Mark, wow, thanks so much for offering that! I appreciate it so much! I am having a busy week, but I will get back with a few questions this weekend. It will be really nice to hear specifically from someone who works at NECI. Thanks again, much appreciated!

ilse


----------



## ilse (Jan 5, 2008)

hi Mark, again, thanks so much for offering to answer some questions! well, for me, i am looking into the baking and pastry classes only. i am not sure if this is an area that you are worknig in or not, but any thoughts would be helpful. while i am not fully opposed to getting the associates degree in baking and pastry arts, i would actually rather not. i have already gotten my bachelors in a non-food industry, and from what ive heard from others and in my research a degree is not necessarily better than just a certificate program when i go looking for a job right out of school. so i am looking at taking the NECI separate baking and pastry certificates instead of hte associates. what do you think of that? for me, it is partially because even taking the two certificate courses it would be half of the price of the associates program, meaning less loans to take out. another reason is that i will be out of school faster and be back wroking faster, which is good because it will be hard for me to stop working (or cut back on work) while in school. so i guess, i would like to know your thoughts on a certificate vs. degree and also what you think of the baking and pastry certificate programs at NECI. any thoughts would be great when you get a chance! again, thanks so much for offering your help!

### INFORMATION SHOWN
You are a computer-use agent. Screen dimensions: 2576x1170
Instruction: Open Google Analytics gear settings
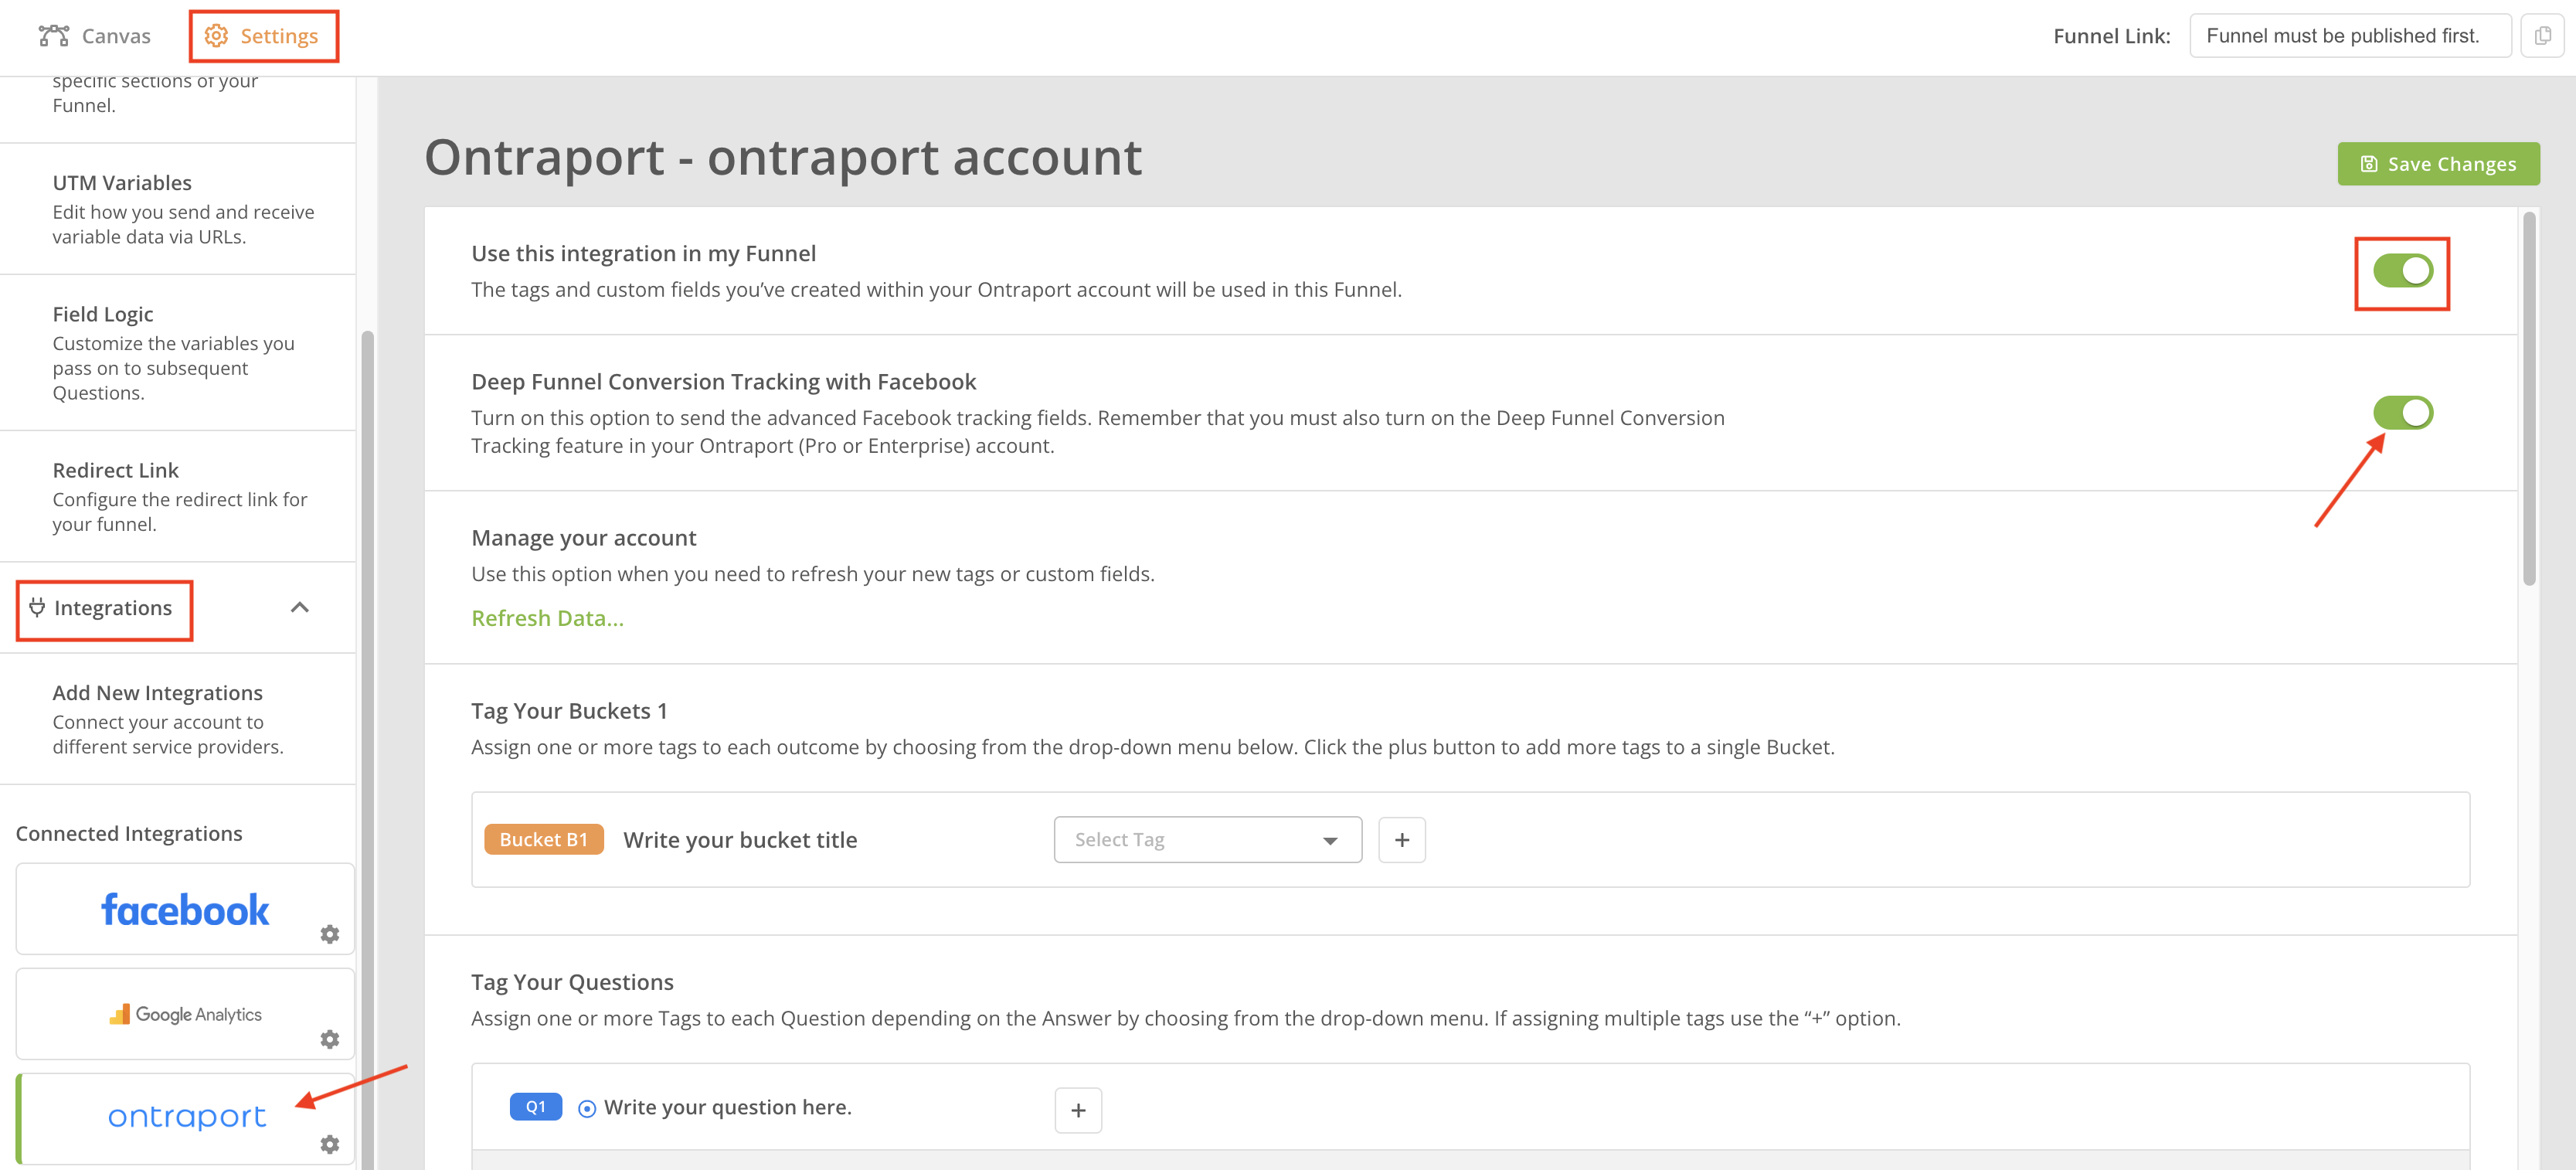(329, 1039)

### GIVEN TASK A
In the forum thread about NECI baking and pastry programs, what degree does ilse already hold?
### GIVEN TASK B
Please output the part of the forum thread about NECI baking and pastry programs that opens with the words containing "Mark, wow, thanks" and closes with "again, much appreciated!".
### GIVEN TASK C
Write the next part of the forum thread about NECI baking and pastry programs, starting after its final sentence.

### RESULT A
A bachelor's degree in a non-food industry.

### RESULT B
Mark, wow, thanks so much for offering that! I appreciate it so much! I am having a busy week, but I will get back with a few questions this weekend. It will be really nice to hear specifically from someone who works at NECI. Thanks again, much appreciated!

### RESULT C
ilse


----------



## necichef (Jan 7, 2008)

Hello Ilse,

Generally speaking, the certificate in either culinary, baking or pastry arts is a good choice for individuals looking at gaining entry level experience at a very specific skill set. I suggest when considering the level of education that you need that you "keep the end in mind". There are plenty of ways to get there! What is your dream? What are you hoping to gain from going to school? When choosing a school, I would recommend getting plenty of detail about what you are going to get out of the experience. Also, factor in what the relationship with the school is after you have completed the program.

As for me, I had a BA in Anthropology/Philosophy before I attended culinary school. I took the AOS culianry program at NECI and it was worth every shiny penny! I only wish they had offered the BA in Culinary back then... My previous BA degree still propelled me further/faster.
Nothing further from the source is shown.